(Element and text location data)

◆ ◆ ◆ ◆ ◆ ◆ ◆

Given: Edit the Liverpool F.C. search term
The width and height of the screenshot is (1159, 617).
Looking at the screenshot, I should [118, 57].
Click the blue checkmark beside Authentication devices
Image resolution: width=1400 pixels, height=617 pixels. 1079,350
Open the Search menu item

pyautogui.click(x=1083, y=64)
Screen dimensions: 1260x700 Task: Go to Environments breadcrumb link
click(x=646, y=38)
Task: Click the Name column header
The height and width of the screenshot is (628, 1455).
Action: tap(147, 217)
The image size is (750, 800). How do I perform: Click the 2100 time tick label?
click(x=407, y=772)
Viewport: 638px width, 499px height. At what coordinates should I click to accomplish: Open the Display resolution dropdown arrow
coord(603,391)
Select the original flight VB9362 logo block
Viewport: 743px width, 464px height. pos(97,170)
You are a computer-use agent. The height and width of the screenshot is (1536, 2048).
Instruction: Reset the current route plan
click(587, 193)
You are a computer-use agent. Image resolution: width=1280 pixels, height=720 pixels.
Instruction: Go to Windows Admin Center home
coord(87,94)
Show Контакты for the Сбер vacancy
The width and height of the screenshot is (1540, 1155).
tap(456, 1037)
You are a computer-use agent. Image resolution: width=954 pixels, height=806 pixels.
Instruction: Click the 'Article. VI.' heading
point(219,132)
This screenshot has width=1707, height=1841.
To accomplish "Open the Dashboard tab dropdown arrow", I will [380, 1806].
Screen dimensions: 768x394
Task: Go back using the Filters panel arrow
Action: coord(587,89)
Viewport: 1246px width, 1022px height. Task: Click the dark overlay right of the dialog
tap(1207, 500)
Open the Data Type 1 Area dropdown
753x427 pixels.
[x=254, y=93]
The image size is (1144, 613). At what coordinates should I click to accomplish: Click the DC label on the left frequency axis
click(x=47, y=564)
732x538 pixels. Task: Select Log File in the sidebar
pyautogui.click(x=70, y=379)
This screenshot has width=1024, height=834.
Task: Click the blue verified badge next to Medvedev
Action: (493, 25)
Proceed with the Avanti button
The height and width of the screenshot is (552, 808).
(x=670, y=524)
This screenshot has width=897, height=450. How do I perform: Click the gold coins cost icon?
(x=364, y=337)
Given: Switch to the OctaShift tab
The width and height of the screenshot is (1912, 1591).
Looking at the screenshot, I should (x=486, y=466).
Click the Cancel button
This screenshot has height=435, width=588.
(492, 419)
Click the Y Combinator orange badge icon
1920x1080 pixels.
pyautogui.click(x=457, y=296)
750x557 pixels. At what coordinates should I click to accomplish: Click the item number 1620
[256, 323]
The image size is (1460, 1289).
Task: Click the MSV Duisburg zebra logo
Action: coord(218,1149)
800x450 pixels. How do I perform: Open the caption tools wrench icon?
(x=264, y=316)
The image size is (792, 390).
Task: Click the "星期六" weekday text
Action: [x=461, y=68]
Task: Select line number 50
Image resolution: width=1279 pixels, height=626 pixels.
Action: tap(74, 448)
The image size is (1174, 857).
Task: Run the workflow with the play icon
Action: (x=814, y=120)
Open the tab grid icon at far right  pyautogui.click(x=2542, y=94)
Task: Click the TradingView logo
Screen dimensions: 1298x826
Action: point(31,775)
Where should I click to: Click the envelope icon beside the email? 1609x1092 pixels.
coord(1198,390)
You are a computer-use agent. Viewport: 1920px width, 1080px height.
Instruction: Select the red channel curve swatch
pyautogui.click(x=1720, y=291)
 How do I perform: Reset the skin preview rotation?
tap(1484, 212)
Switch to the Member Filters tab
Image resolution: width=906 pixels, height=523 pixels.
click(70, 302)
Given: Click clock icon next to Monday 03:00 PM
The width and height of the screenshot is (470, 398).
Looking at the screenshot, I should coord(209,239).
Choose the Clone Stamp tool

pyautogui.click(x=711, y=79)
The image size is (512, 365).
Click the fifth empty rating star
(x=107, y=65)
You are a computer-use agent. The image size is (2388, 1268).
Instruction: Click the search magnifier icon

◆ ◆ ◆ ◆ ◆ ◆ ◆

§ **Task requirements**
Revise the records above, replacing "computer-use agent" with "desktop automation assistant" wherever it occurs and leaving everything else unchanged.

§ **Response for this exercise**
Given: Edit the Liverpool F.C. search term
The width and height of the screenshot is (1159, 617).
Looking at the screenshot, I should [118, 57].
Click the blue checkmark beside Authentication devices
Image resolution: width=1400 pixels, height=617 pixels. 1079,350
Open the Search menu item

pyautogui.click(x=1083, y=64)
Screen dimensions: 1260x700 Task: Go to Environments breadcrumb link
click(x=646, y=38)
Task: Click the Name column header
The height and width of the screenshot is (628, 1455).
Action: tap(147, 217)
The image size is (750, 800). How do I perform: Click the 2100 time tick label?
click(x=407, y=772)
Viewport: 638px width, 499px height. At what coordinates should I click to accomplish: Open the Display resolution dropdown arrow
coord(603,391)
Select the original flight VB9362 logo block
Viewport: 743px width, 464px height. pos(97,170)
You are a desktop automation assistant. The height and width of the screenshot is (1536, 2048).
Instruction: Reset the current route plan
click(587, 193)
You are a desktop automation assistant. Image resolution: width=1280 pixels, height=720 pixels.
Instruction: Go to Windows Admin Center home
coord(87,94)
Show Контакты for the Сбер vacancy
The width and height of the screenshot is (1540, 1155).
tap(456, 1037)
You are a desktop automation assistant. Image resolution: width=954 pixels, height=806 pixels.
Instruction: Click the 'Article. VI.' heading
point(219,132)
This screenshot has width=1707, height=1841.
To accomplish "Open the Dashboard tab dropdown arrow", I will [380, 1806].
Screen dimensions: 768x394
Task: Go back using the Filters panel arrow
Action: coord(587,89)
Viewport: 1246px width, 1022px height. Task: Click the dark overlay right of the dialog
tap(1207, 500)
Open the Data Type 1 Area dropdown
753x427 pixels.
[x=254, y=93]
The image size is (1144, 613). At what coordinates should I click to accomplish: Click the DC label on the left frequency axis
click(x=47, y=564)
732x538 pixels. Task: Select Log File in the sidebar
pyautogui.click(x=70, y=379)
This screenshot has width=1024, height=834.
Task: Click the blue verified badge next to Medvedev
Action: (493, 25)
Proceed with the Avanti button
The height and width of the screenshot is (552, 808).
(x=670, y=524)
This screenshot has width=897, height=450. How do I perform: Click the gold coins cost icon?
(x=364, y=337)
Given: Switch to the OctaShift tab
The width and height of the screenshot is (1912, 1591).
Looking at the screenshot, I should (x=486, y=466).
Click the Cancel button
This screenshot has height=435, width=588.
(492, 419)
Click the Y Combinator orange badge icon
1920x1080 pixels.
pyautogui.click(x=457, y=296)
750x557 pixels. At what coordinates should I click to accomplish: Click the item number 1620
[256, 323]
The image size is (1460, 1289).
Task: Click the MSV Duisburg zebra logo
Action: coord(218,1149)
800x450 pixels. How do I perform: Open the caption tools wrench icon?
(x=264, y=316)
The image size is (792, 390).
Task: Click the "星期六" weekday text
Action: [x=461, y=68]
Task: Select line number 50
Image resolution: width=1279 pixels, height=626 pixels.
Action: tap(74, 448)
The image size is (1174, 857).
Task: Run the workflow with the play icon
Action: (x=814, y=120)
Open the tab grid icon at far right  pyautogui.click(x=2542, y=94)
Task: Click the TradingView logo
Screen dimensions: 1298x826
Action: point(31,775)
Where should I click to: Click the envelope icon beside the email? 1609x1092 pixels.
coord(1198,390)
You are a desktop automation assistant. Viewport: 1920px width, 1080px height.
Instruction: Select the red channel curve swatch
pyautogui.click(x=1720, y=291)
 How do I perform: Reset the skin preview rotation?
tap(1484, 212)
Switch to the Member Filters tab
Image resolution: width=906 pixels, height=523 pixels.
click(70, 302)
Given: Click clock icon next to Monday 03:00 PM
The width and height of the screenshot is (470, 398).
Looking at the screenshot, I should coord(209,239).
Choose the Clone Stamp tool

pyautogui.click(x=711, y=79)
The image size is (512, 365).
Click the fifth empty rating star
(x=107, y=65)
You are a desktop automation assistant. The image size is (2388, 1268).
Instruction: Click the search magnifier icon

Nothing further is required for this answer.